▸ YOUR TASK: Below are entries; copy exactly, and only, the lines from the one containing "Where should I" through their final line, leaving out pictures.

[Saved data entries]
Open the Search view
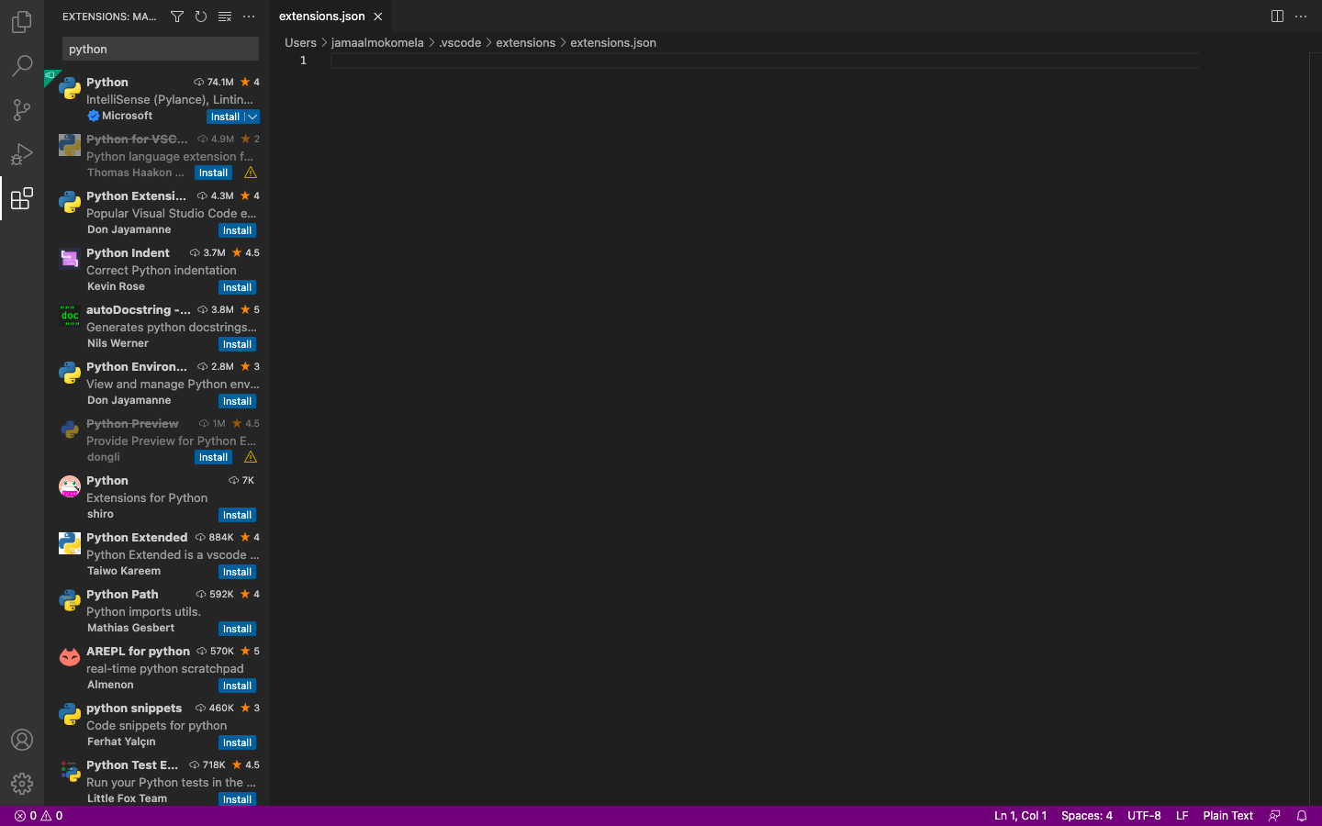1322x826 pixels. (22, 65)
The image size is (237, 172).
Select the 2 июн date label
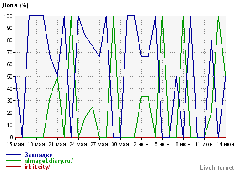click(x=141, y=144)
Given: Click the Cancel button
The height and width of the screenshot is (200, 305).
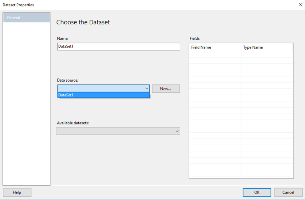Looking at the screenshot, I should [288, 192].
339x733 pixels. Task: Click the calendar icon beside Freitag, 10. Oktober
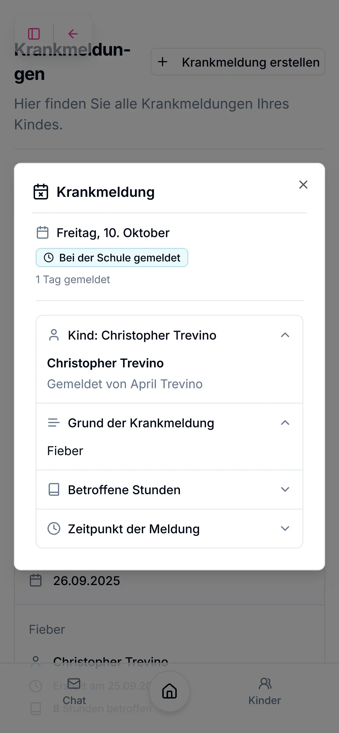point(43,233)
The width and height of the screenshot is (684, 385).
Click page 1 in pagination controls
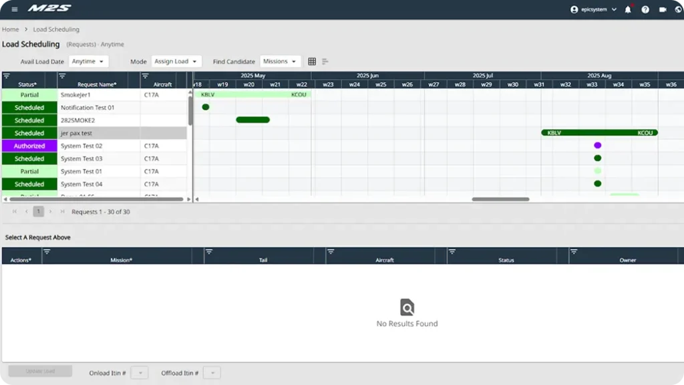(38, 211)
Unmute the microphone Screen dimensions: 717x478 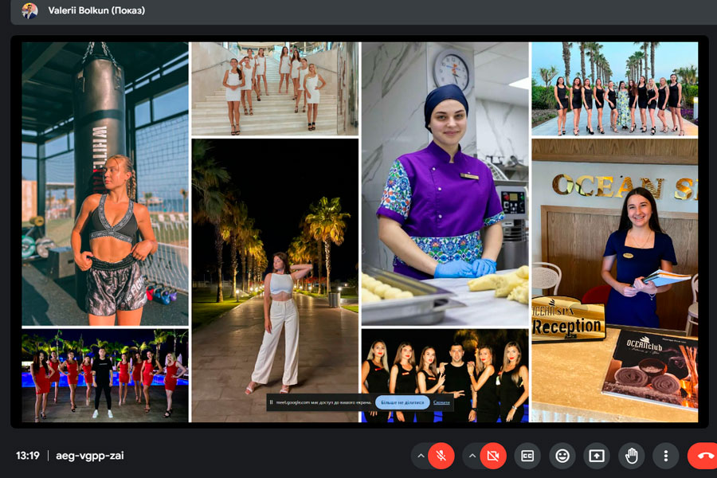tap(441, 456)
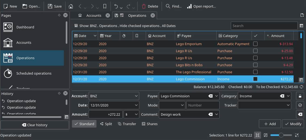Click the clear-form icon next to the Comment row
This screenshot has width=306, height=140.
(300, 114)
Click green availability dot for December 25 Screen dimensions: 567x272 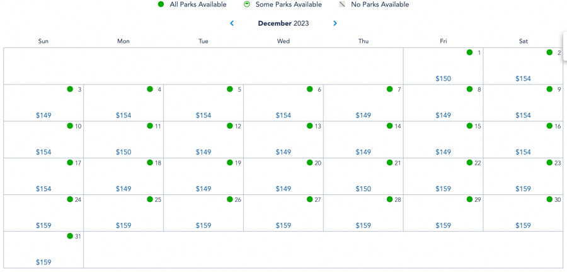150,199
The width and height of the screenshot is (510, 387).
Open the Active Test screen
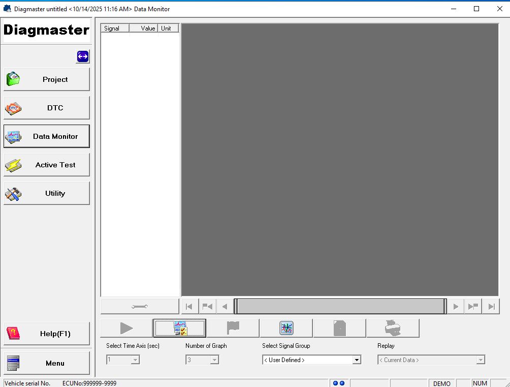point(46,164)
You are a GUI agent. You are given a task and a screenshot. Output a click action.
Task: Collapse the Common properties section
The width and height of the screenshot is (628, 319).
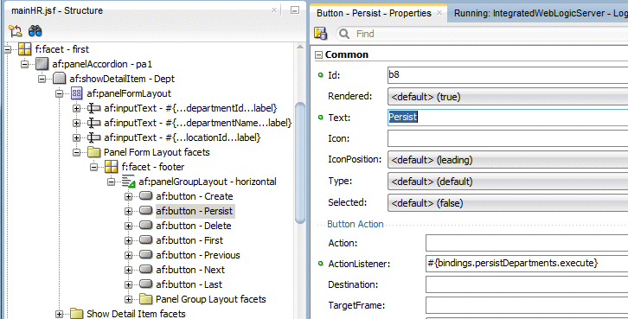[319, 54]
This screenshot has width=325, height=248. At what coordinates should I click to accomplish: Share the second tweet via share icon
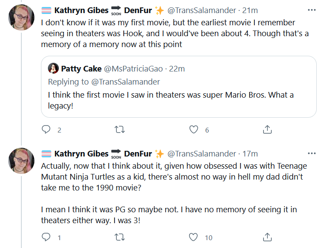point(267,237)
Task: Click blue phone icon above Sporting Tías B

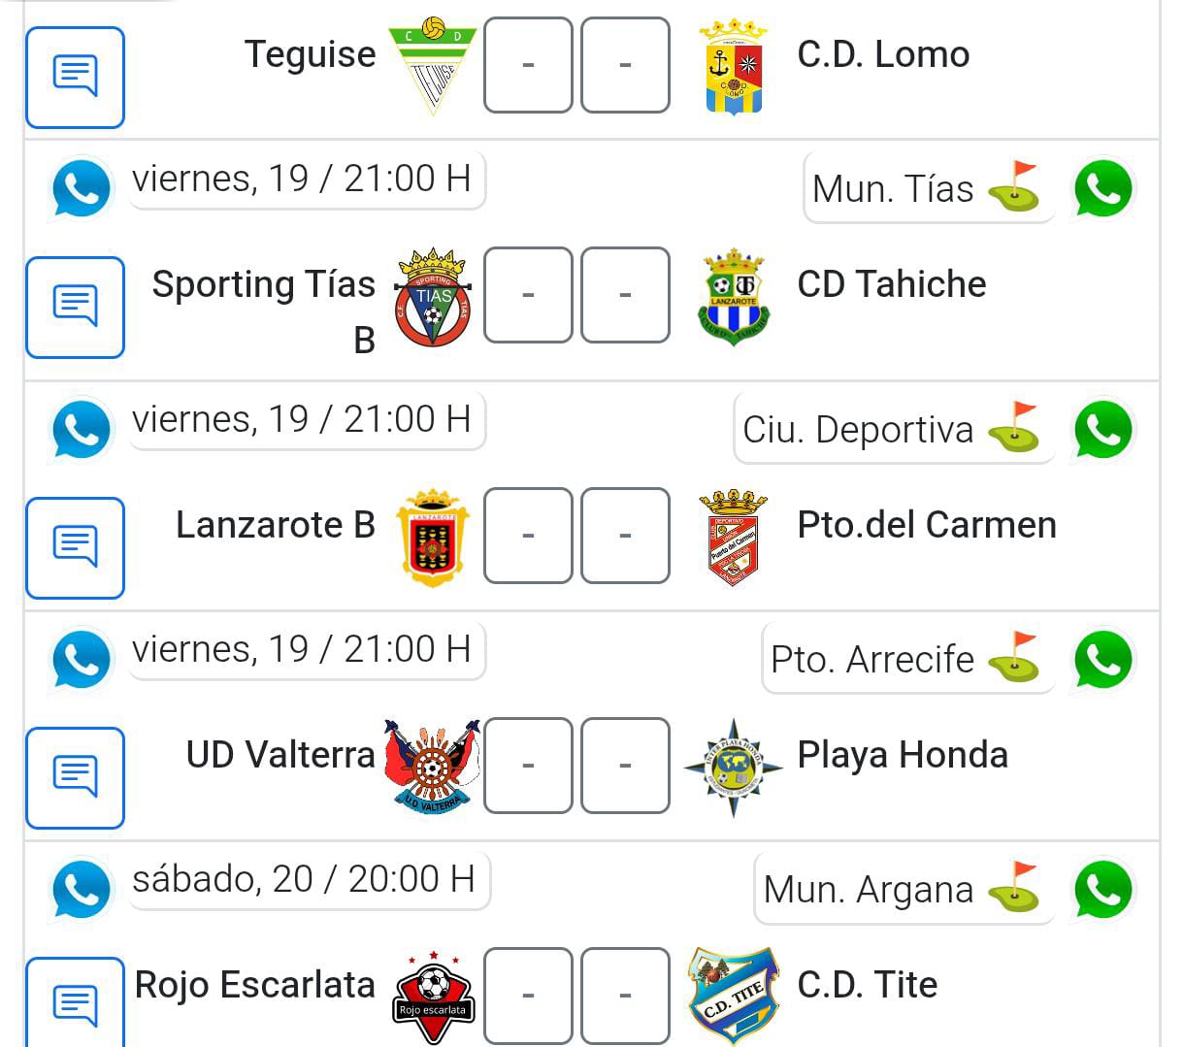Action: coord(82,189)
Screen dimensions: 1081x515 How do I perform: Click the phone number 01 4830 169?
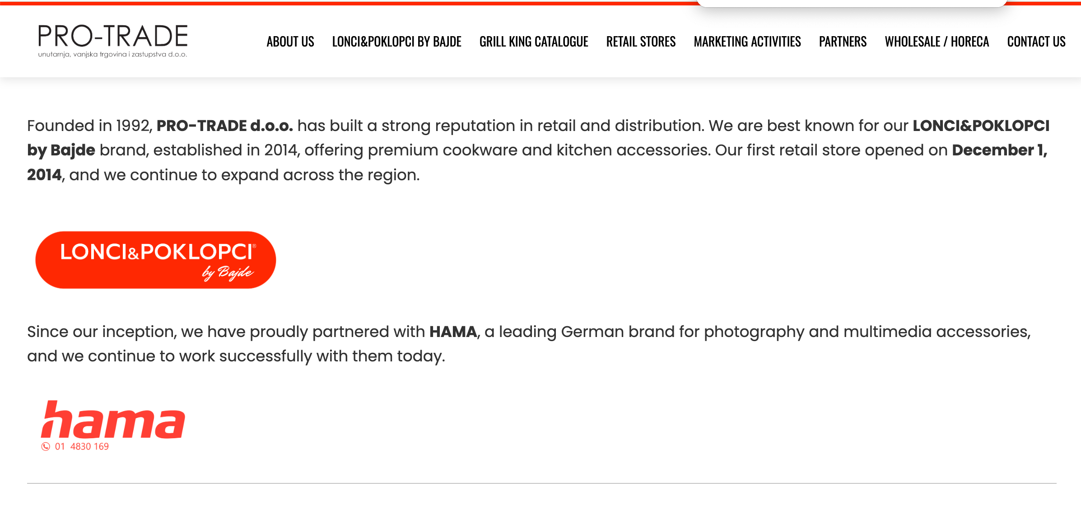82,447
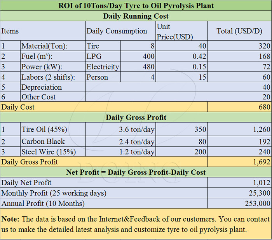Viewport: 272px width, 240px height.
Task: Select the Daily Gross Profit section header
Action: tap(136, 117)

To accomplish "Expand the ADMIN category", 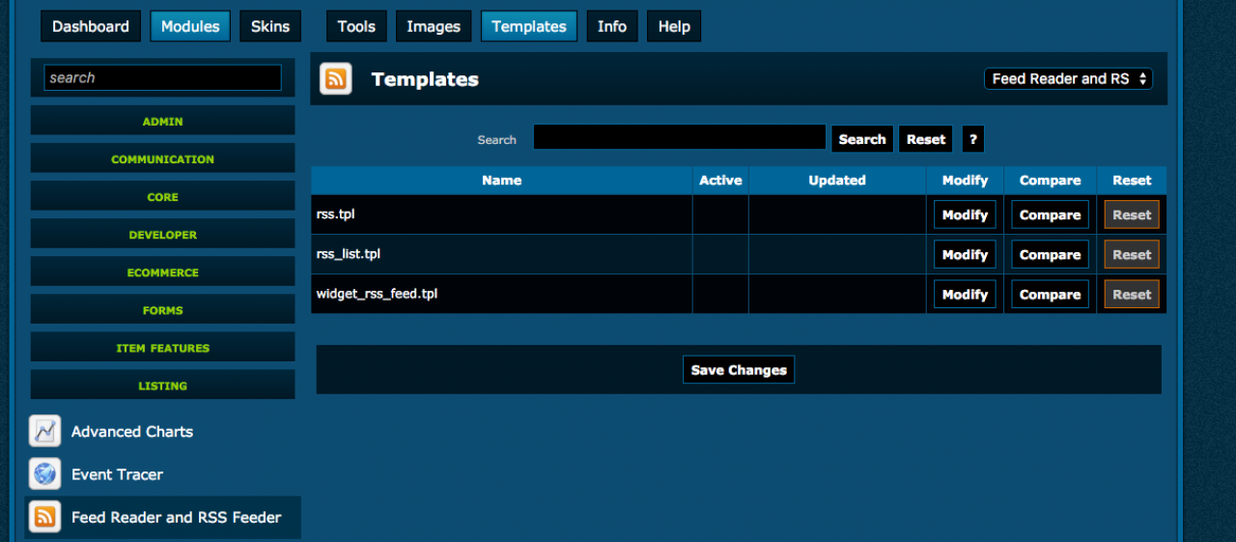I will (162, 122).
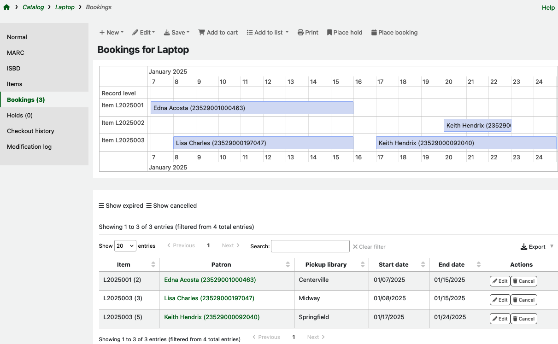
Task: Expand the Save dropdown menu
Action: [x=176, y=32]
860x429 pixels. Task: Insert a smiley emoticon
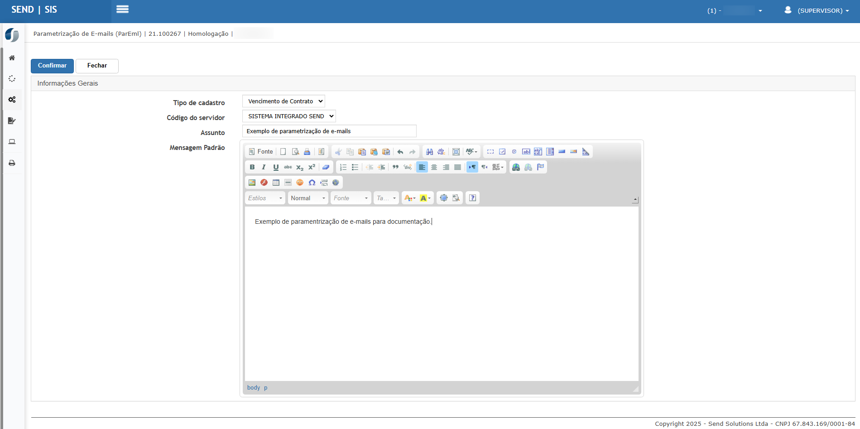coord(300,183)
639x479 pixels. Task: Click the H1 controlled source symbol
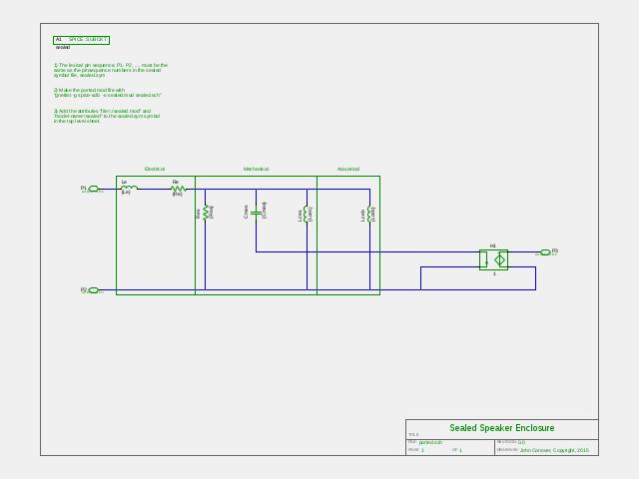coord(493,259)
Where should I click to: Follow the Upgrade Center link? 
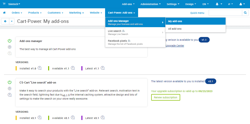coord(175,46)
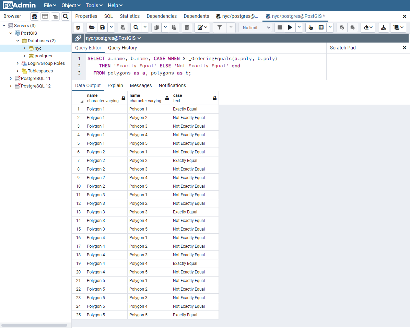Close the Scratch Pad panel
410x328 pixels.
pos(405,48)
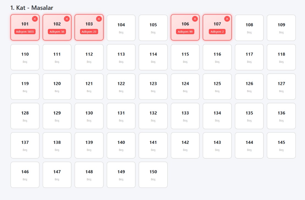Open table 145
The image size is (305, 200).
(281, 145)
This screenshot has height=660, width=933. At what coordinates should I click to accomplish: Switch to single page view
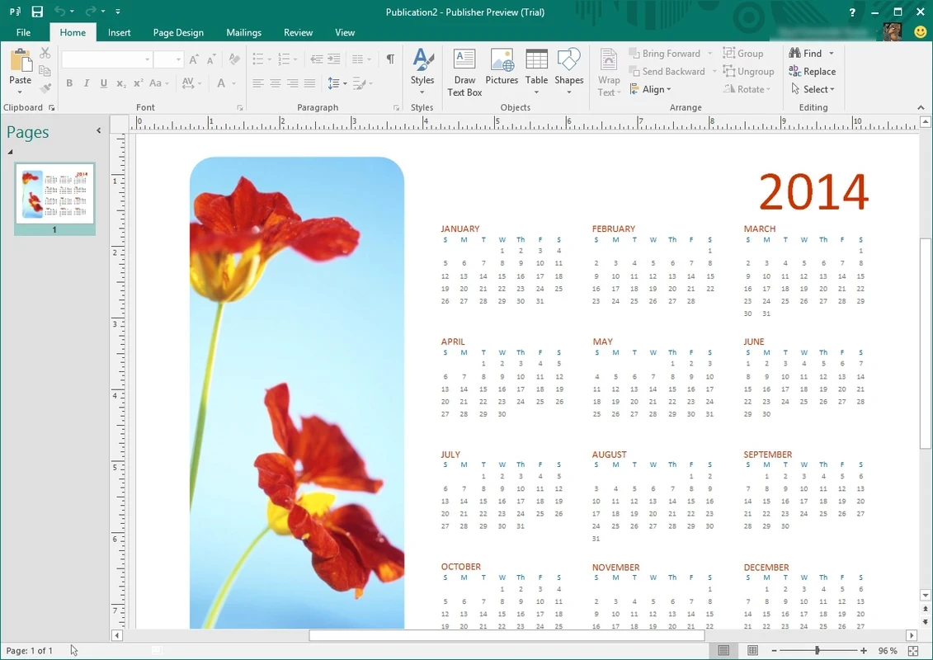click(723, 651)
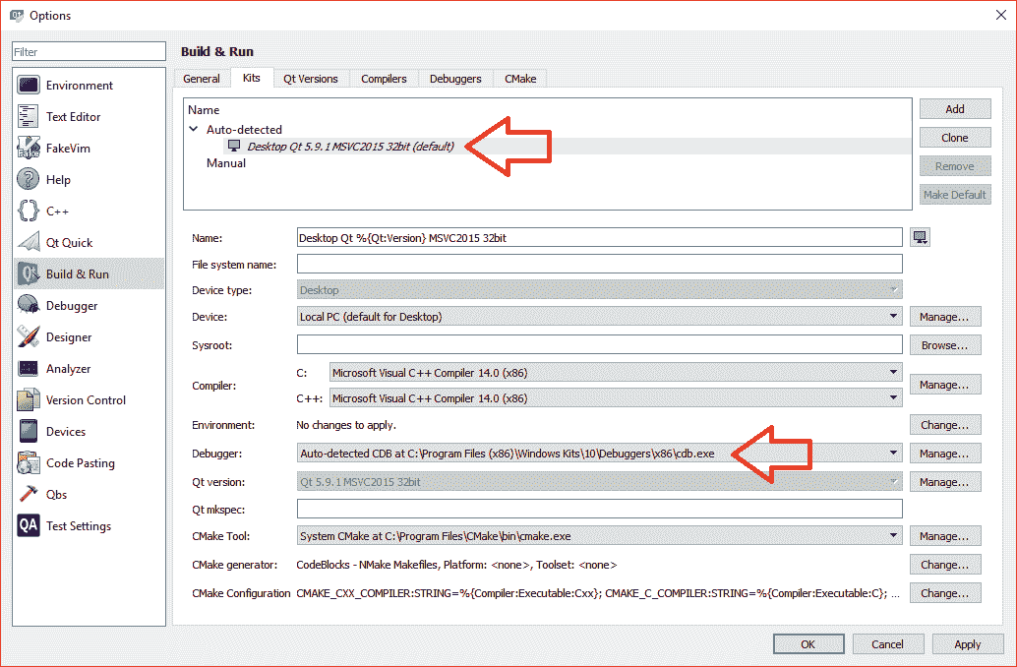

▸ ANSWER FOR THE TASK:
Where should I click to: Follow the Upgrade Center link? 
coord(175,46)
Close the Scratch Pad panel
410x328 pixels.
pos(405,48)
Open table 145
The image size is (305, 200).
(281, 145)
This screenshot has height=660, width=933. At what coordinates should I click to accomplish: Switch to single page view
click(723, 651)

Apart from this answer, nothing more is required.